In middle school, the curriculum stepped up -- many more opportunities for gifted kids -- and that is where we've really seen the benefits:  he is not burned out from grade school, has always felt confident to actively participate in class, and has long been in the habit of being responsible for managing his work. So, what we learned is that a happy, confidence-building school experience in the early grades can really set the stage for future academic achievements.

 

 

Also, regarding the cough, two questions:

1) Are there any animals in your son's classroom? If so, there might be an allergy trigger.

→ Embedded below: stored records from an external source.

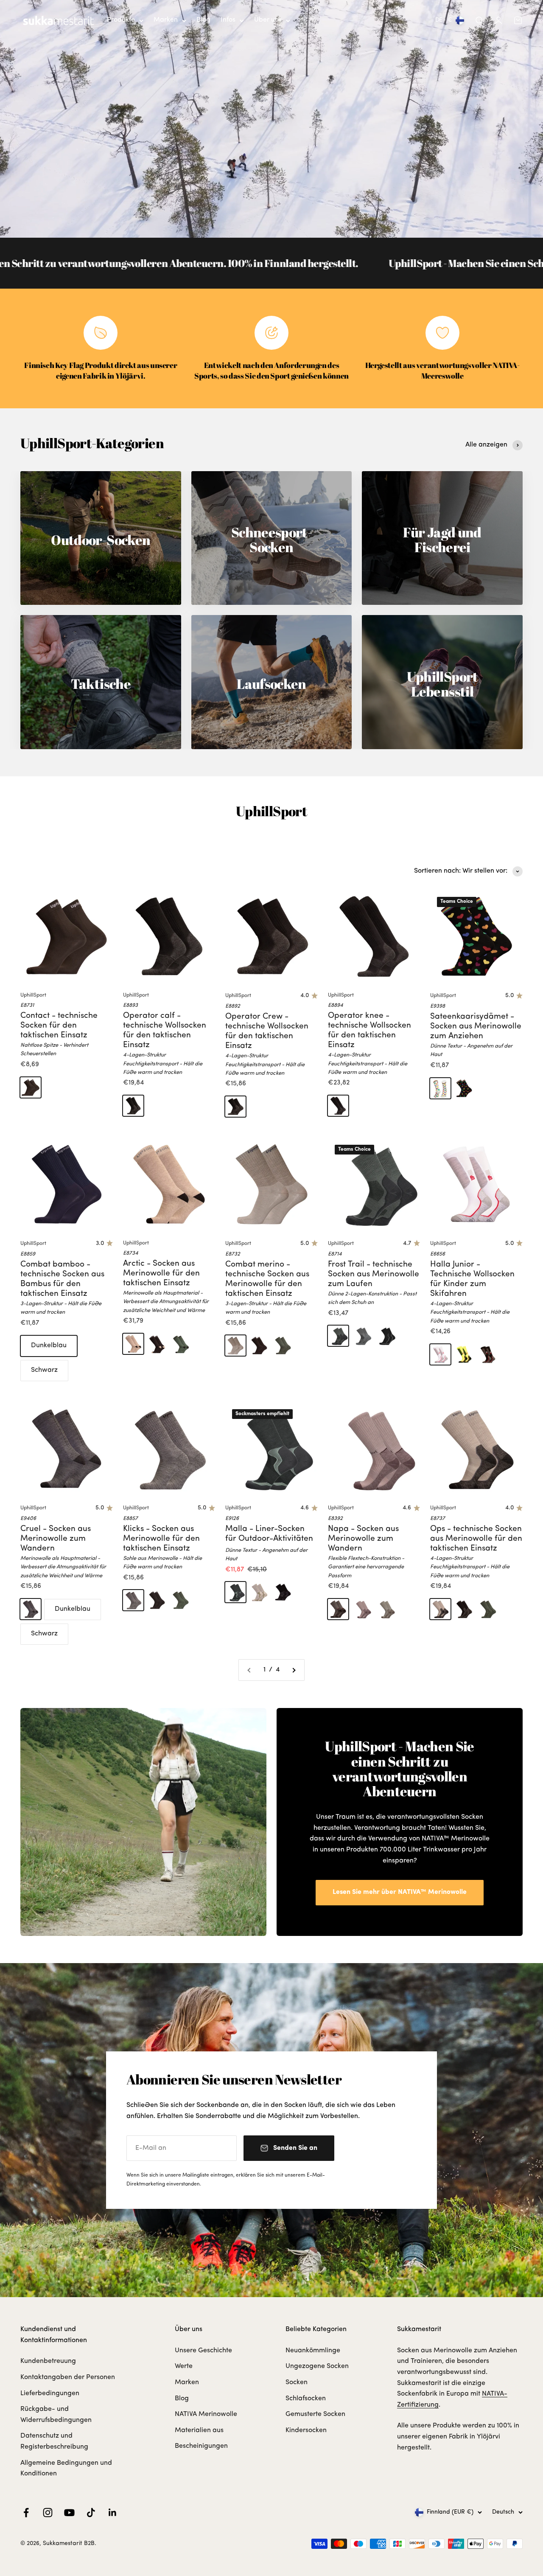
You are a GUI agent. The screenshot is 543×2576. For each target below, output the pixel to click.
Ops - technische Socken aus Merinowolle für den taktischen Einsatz (476, 1539)
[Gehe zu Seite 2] (293, 1670)
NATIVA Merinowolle (206, 2414)
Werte (184, 2366)
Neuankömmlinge (312, 2350)
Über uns (268, 20)
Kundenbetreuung (48, 2361)
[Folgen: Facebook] (26, 2512)
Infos (228, 20)
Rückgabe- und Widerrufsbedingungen (56, 2415)
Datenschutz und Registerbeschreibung (54, 2441)
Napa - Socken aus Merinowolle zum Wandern (363, 1539)
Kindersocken (306, 2430)
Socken (296, 2382)
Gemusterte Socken (315, 2414)
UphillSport (33, 995)
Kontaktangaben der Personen (67, 2377)
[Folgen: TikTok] (91, 2512)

2) Does he ever cough at night (while sleeping?) If he coughs at night that is a strong sign of asthma, and if so, will likely need something other than an inhaler for long term management. 

post #31 of 33

I think It depends. If kids wants to learn more, the advanced work doesn't mean stress. Otherwise, I prefer being happy/low stress.

post #32 of 33
Thread Starter 

 "So, what we learned is that a happy, confidence-building school experience in the early grades can really set the stage for future academic achievements."

 

Elcie, that is exactly what we are praying will happen with ds too.  Did you move your son because of the harder curriculum at the first school?  What sort of extra-curricular supplementing did you do?  Ds came to me upset last night, worried that the work at his new school is too easy for him.  I as a mom am learning a very valuable lesson from this, that ds takes a lot of his cues about himself from me.  Lately I had said to him, "do me a favor and let me know if the work gets too easy and you are bored."  I really just need to let the situation unfold on its own without trying to micromanage it.    

 

 

post #33 of 33

I am supposed to be working so I only skimmed the posts . . .

 

RE: cough-- my DD had one, too, to the point where she was on asthma meds.  They did nothing.  I did my own research, and found that it was probably a habit cough (like a tic).  Mentioned this to the doctor, and he agreed with me.  Once I explained what it was to DD, it went away!  She was not doing it for attention, but it was just "habit" so it kind of made her cough more since she'd irritate her throat.

 

Anyway, I would say that my DD is not being challenged at school right now.  She had skipped a grade, but I pulled her out to homeschool the past three years, and now she is back . . .but not skipped.  HOWEVER, she is happy.   She does sometimes groan that certain topics are taught only in high school when she wants them now, and asks if there will ever be a time where she is not ahead because she is tired of waiting for her level.  (And yes, I think that time will come!)  Overall, though, she likes her friends, likes the school "extras," likes her teachers, etc. so she gets something out of school.  They don't get a lot of homework and she isn't involved in many after-school activities, so she has some time for her own interests.

 

Since we'd homeschooled, I gave the teachers samples of what she can do/what she can read, and her gifted teacher is going to work one-on-one with her now, so it did help.  But again, DD finally likes school, so that is good enough for me!